[DOCUMENT SEGMENT]:

Last night I went to the Night of the Living Wedge Halloween Pub Crawl with a single question. Of what place, district, street, city, part of city or scene is the South Wedge like? As the event was packed with revelers dressed from Mad Max men and women to a rabbi and a giant human fish, I had a colorful, captive and captivating focus group with which to work.
The event was organized by the Business Association of South Wedge (BASWA). Volunteer Shannon Davis, a Caverly’s Irish Pub bartender, shepherded crawlers along the way and took the photos.
Inquiring from Swiftwater, Solera Wine Bar, LUX, Beale Street, Tap & Mallet, ButaPub, ORBS and Caverly’s Irish Pub, the answers were varied and unexpected, ranging from the Pacific Northwest to South Africa.
The first response was Ballard, a Seattle neighborhood. Not quite in the old Grunge District, Downtown Ballard still contains the spirit of Kurt Cobain. A progressive, coffee house and music atmosphere the respondent feels also in the Wedge.
One bearded gentleman said downtown Jamestown, NY because both are “wild.” Looking like he had survived the 60s and 70s barely, I sensed his answer was founded on deep experience. I picture haunts like Lux in off-the-grid Jamestown where weird and wild things happen.
A strong case was made for old Louisville, Kentucky and its “piss bars” and funky music scene. Beer not bourbon. He kept pronouncing it “Loo-uh-vuhl” or was it “Loo-a-vul?” Definitely not my Yankee “Loo-ee-ville.”
The south side of Pittsburgh received three votes. A mixture of August Wilson’s old Pittsburgh Hill District and the vibrancy of Carnegie Mellon and Duquesne.

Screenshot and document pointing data

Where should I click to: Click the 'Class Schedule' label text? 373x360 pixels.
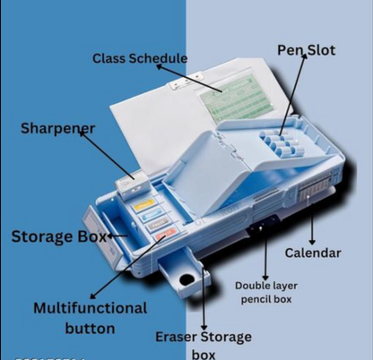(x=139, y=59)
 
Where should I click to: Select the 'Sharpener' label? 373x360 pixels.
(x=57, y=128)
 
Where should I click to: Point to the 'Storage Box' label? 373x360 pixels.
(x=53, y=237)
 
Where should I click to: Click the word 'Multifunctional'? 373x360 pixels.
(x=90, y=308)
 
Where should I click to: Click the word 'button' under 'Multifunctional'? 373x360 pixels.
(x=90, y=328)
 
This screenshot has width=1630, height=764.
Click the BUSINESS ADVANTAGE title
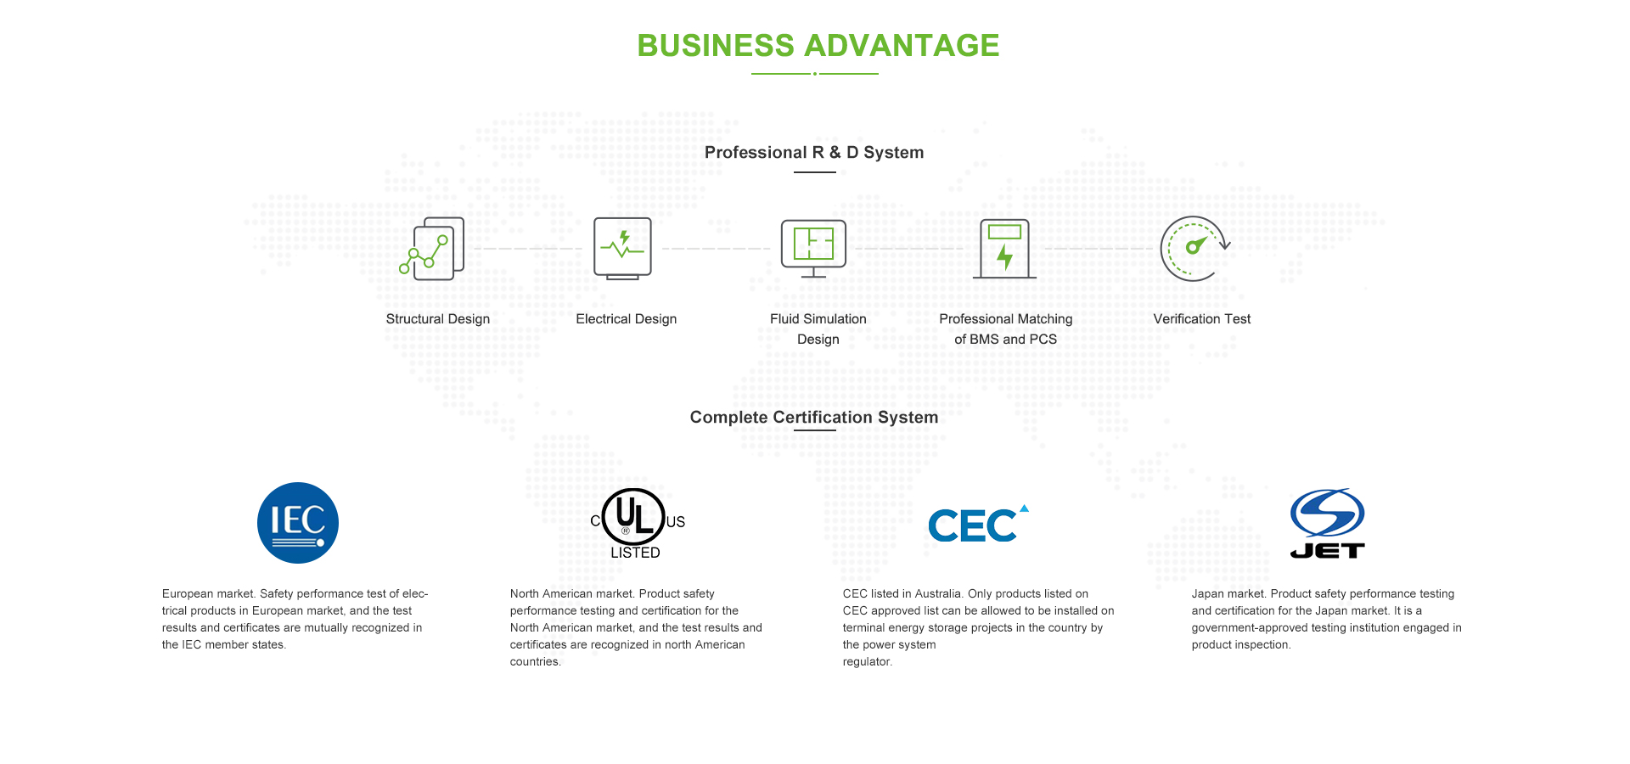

[GOALS]:
1 – Using the pub crawl account, decide whether each statement below agrees with it: (a) the Business Association of South Wedge organized the event; (b) the south side of Pittsburgh received two votes; (c) Shannon Davis took the photos. For each, answer yes or no and quote the deciding words of the account.
2 – Write the next portion of the account of the South Wedge pub crawl, starting immediately after its final sentence.

[SOLVED PROBLEMS]:
1 –
(a) Yes: "The event was organized by the Business Association of South Wedge (BASWA)."
(b) No: "The south side of Pittsburgh received three votes."
(c) Yes: "Volunteer Shannon Davis, a Caverly’s Irish Pub bartender, shepherded crawlers along the way and took the photos."

2 –
Several Buffalonians said Allen Street or Allen Town. Better clarified: East/Alexander is Chippewa St. in Buffalo, while the much cooler Allen is the Wedge.
Beale Street in Memphis was chosen, fittingly given the 4th stop on the crawl.
Sixth Street in Austin drew strong support. I only wish we were Sixth Street in Austin.
Burlington, Vermont with its emphasis on quirky locally owned businesses and progressive politics was paralleled. Any town that elects Bernie Sanders as its Mayor is ok with me.
The Ithaca Commons made sense. A strong University presence mixed in with southern Tier artists who left NYC.
Rockville, Maryland Town Center was unexpected. I always thought suburban Maryland was uninspiring. But was convinced Rockville–nowhere near as pretentious as Foggy Bottom across the Potomac–shares the eclecticism of the Wedge.
The Wedge has some of the urban feel of Staten Island, NY .
Fremont Street in Las Vegas was a different choice. The respondent emphasized Fremont’s charm was exactly that it was not the Strip. Instead, Freemont has a real Nevada feel. A genuineness she sees in the Wedge.
One woman said the main street from the movie Pleasantville because both have cute shops.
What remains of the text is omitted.